It’s an interesting question. I did not wear a kippah at the time, but now I do full-time. A lot of it has to do with my kids. I just couldn’t really explain why I don’t wear it in the office. When I was growing up – I went to Ramaz – it seemed that people didn’t wear a kippah at the office. Now I think we’re just in a different phase.
So you wore a yarmulke while working for Romney?
Yes, including when I met with him, when I went on TV, etc.
When did you make the switch?
I actually started towards the end of the Bush administration. I brought everyone in for a family photo with President Bush and the kids were wearing kippot, so I wore a kippah too. And then I would bring my kids to work occasionally and in some ways it was more awkward to take it off with my kids there.

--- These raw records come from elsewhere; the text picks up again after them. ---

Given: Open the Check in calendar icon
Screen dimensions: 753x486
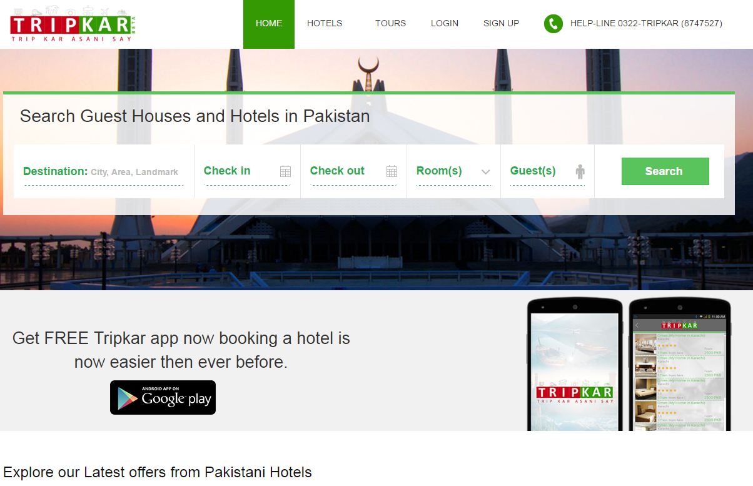Looking at the screenshot, I should [286, 171].
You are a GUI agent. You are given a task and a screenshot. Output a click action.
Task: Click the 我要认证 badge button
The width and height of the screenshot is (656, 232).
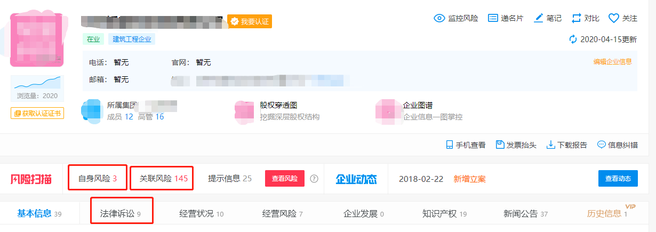coord(250,21)
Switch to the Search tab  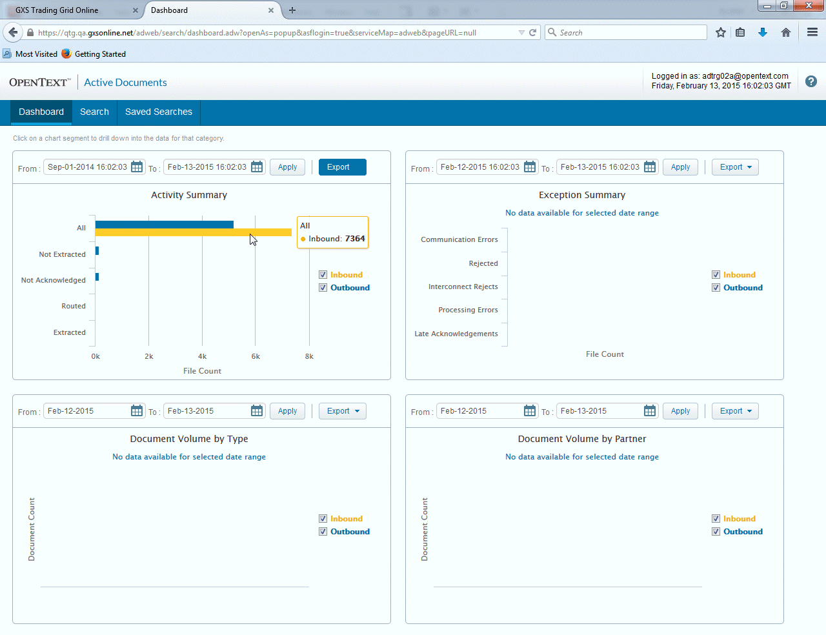click(x=94, y=112)
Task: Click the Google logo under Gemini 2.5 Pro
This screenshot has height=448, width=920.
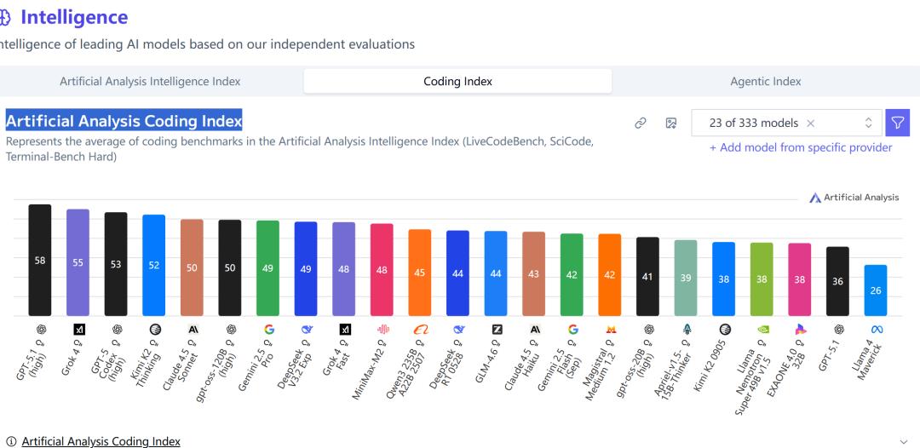Action: [x=268, y=329]
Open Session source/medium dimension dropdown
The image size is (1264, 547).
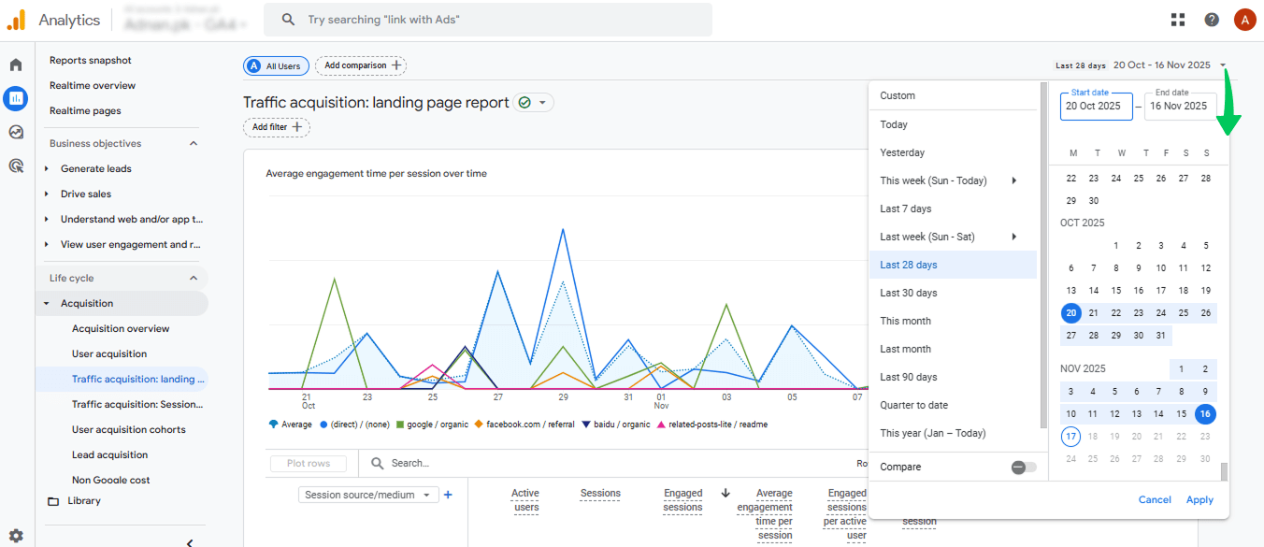pyautogui.click(x=368, y=495)
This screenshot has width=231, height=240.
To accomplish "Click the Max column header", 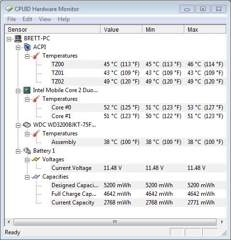I will tap(205, 29).
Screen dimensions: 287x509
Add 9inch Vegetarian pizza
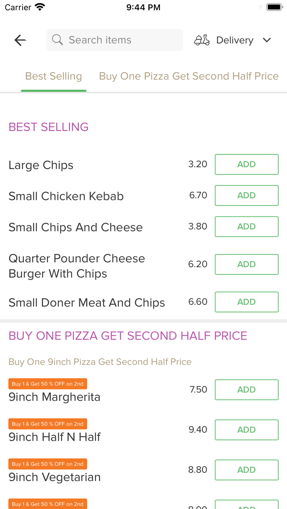coord(246,470)
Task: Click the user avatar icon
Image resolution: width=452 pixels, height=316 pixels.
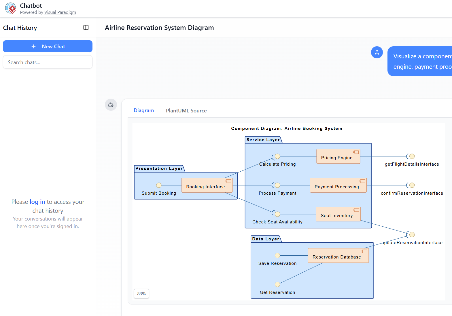Action: (x=377, y=52)
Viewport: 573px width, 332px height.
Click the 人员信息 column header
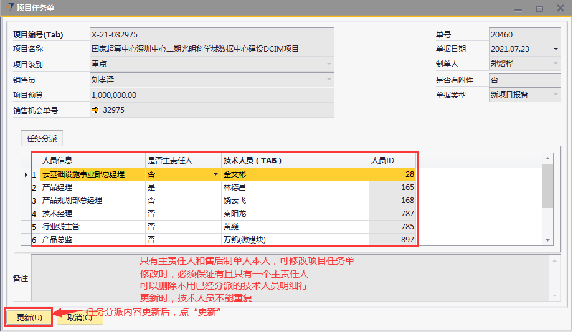(93, 161)
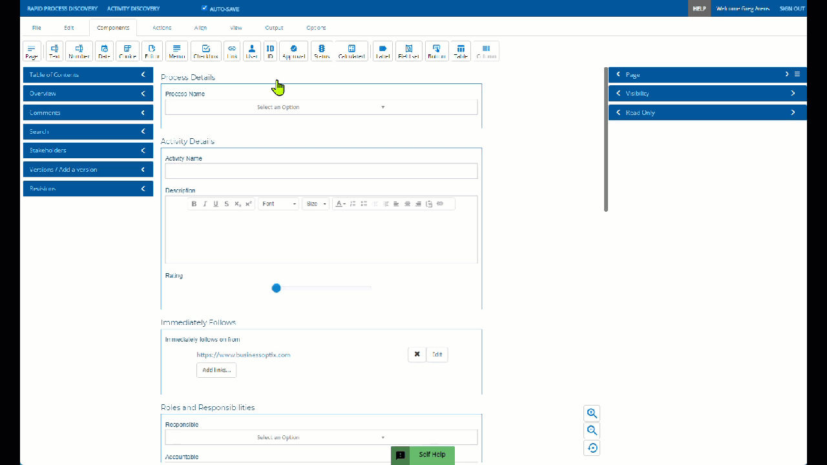Image resolution: width=827 pixels, height=465 pixels.
Task: Choose the Calculated field component
Action: tap(351, 51)

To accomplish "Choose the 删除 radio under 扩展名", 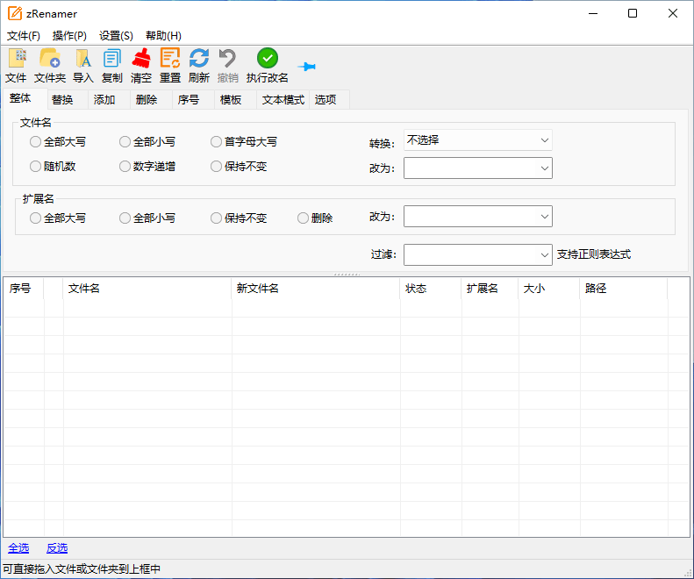I will pyautogui.click(x=304, y=218).
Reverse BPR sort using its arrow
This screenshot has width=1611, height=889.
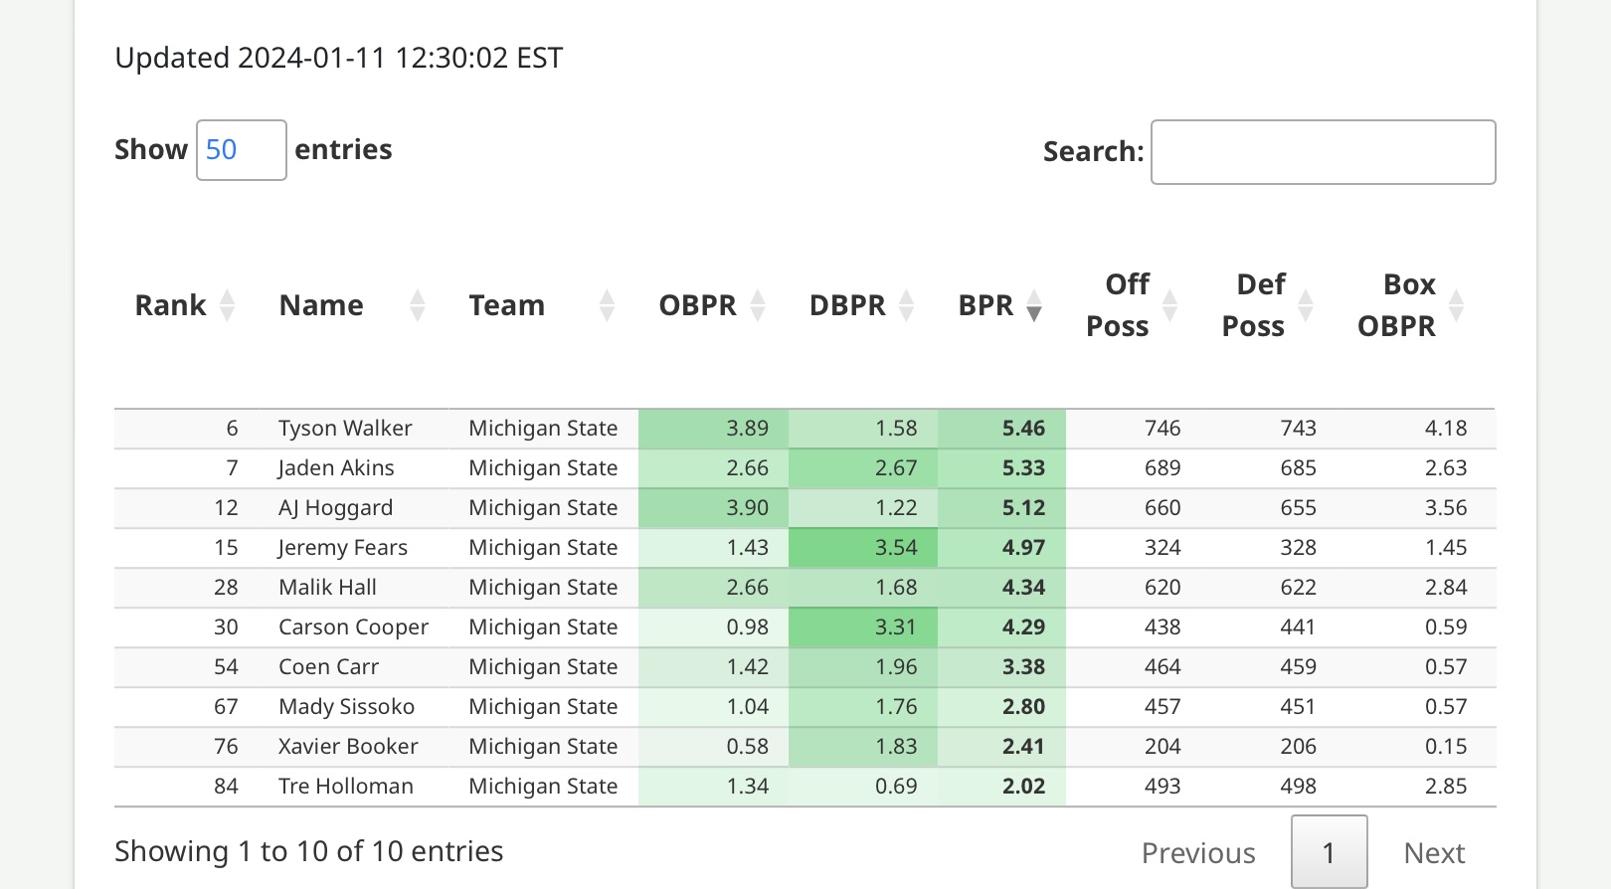coord(1034,305)
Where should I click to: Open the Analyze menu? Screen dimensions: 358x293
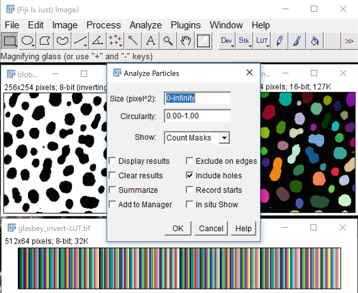pos(145,25)
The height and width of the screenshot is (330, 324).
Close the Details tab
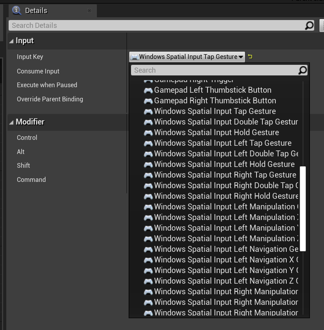click(x=89, y=11)
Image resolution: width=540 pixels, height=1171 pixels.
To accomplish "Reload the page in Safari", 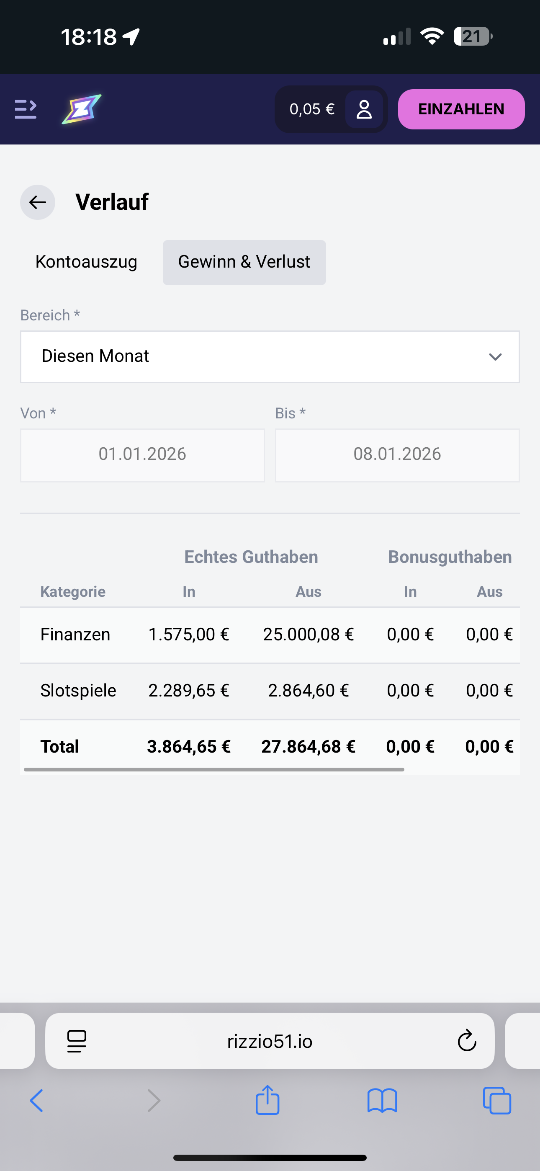I will tap(466, 1041).
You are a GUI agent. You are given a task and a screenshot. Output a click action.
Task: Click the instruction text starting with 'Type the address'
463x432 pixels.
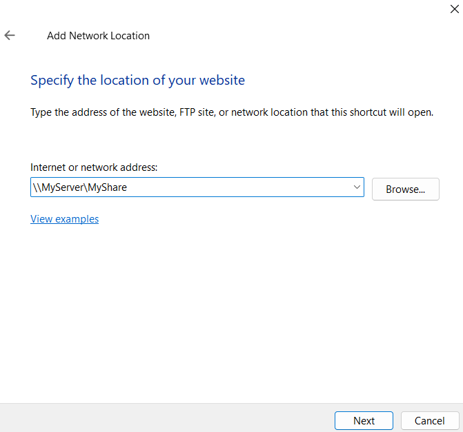tap(231, 112)
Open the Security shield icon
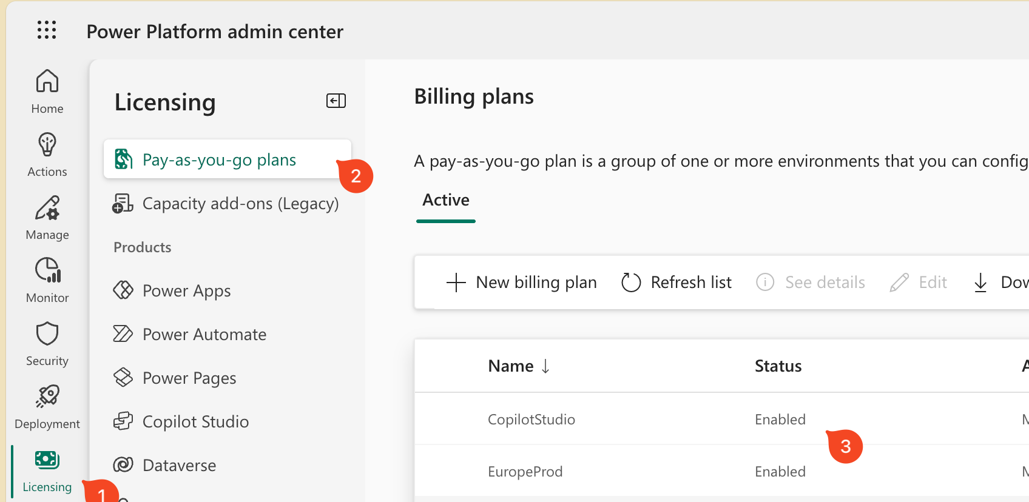Viewport: 1029px width, 502px height. click(x=47, y=334)
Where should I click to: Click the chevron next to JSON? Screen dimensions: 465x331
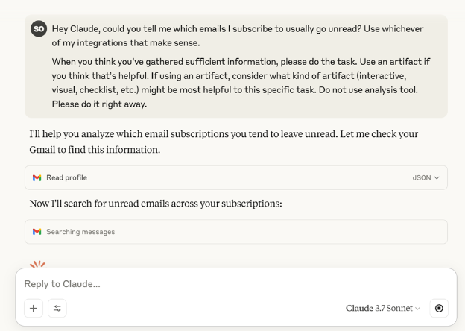coord(437,177)
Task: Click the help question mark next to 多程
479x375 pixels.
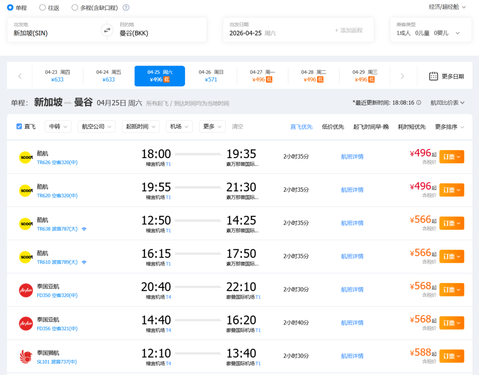Action: 126,8
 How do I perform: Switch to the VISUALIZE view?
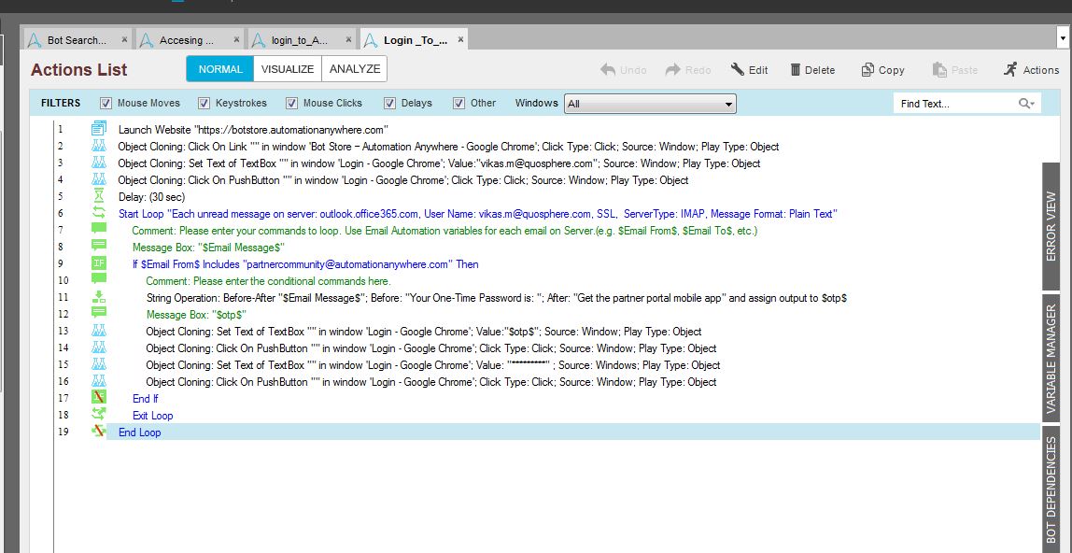[287, 69]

You know, at what point do you put it on and at what point do you take it off? It just didn’t seem to make sense to me anymore. Do you do it when you get into the car? Do you do it when you get on the subway? Do you do it when you get off the subway? I just couldn’t figure out the rationale for it.
And, you know, fortunately we live in a great country where there’s relatively little anti-Semitism. I’ve had no repercussions from it. Very few gentiles even mentioned it.
Your brother is a presidential historian at McGill University who, like you, writes books on American history. Is there any sibling rivalry between the two of you?
No, he’s written 10 books, so I’ll never catch up to him. He’s a great prolific historian and I’m honored to have him as a brother.
How did an Orthodox Jewish family from Queens manage to produce two distinguished buffs of American history?
My father taught American history at a public school in Queens, and we both had a love for it.